Figure 4. Distinct classes of AR enhancers in the human genome.

(a,b) Profiles of H3K4me1 (a) and H3K27ac (b) associated with the lost (bottom panels), conserved (top panels), and gained (middle panels) AR programs in DHT-treated LNCaP cells in response to FOXA1 knockdown. (c, d) Profiles of H3K4me2 around AR binding loci at the nucleosomal resolution in response to DHT stimulation in control siRNA-treated (c) or FOXA1 siRNA-treated (d) LNCaP cells. (e) Profiles of the histone variant H2A.Z on the three different AR programs. (f) Model for FoxA1-mediated AR targeting and reprogramming in LNCaP cells. In Class I (the lost AR program), FoxA1 licenses liganded AR to bind to ARE in relatively nucleosome-free regions. AR binding does not induce nucleosome remodeling in this class of enhancers. In Class II (the conserved AR program), AR binds independently of FoxA1 to ARE, inducing nucleosome remodeling.
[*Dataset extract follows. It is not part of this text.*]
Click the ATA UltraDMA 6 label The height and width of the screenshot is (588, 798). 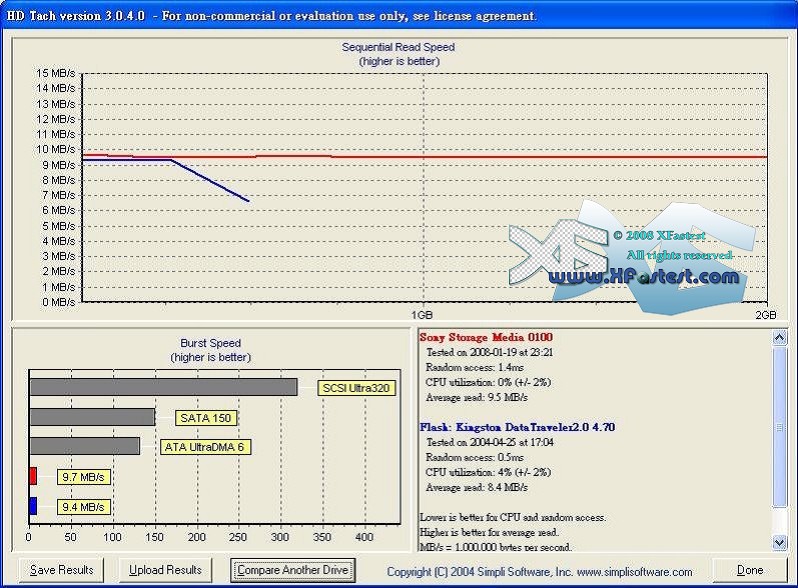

In Class III (the gained AR program), FoxA1 restricts AR binding, despite the presence of strong AREs. Although pre-established, these gained loci exhibit a strong central nucleosome and are associated with H2AZ, which is not affected by AR binding. FOXA1 knockdown converted these sites to androgen-responsive sites. In all these three classes, eRNAs were generated or increased after AR binding.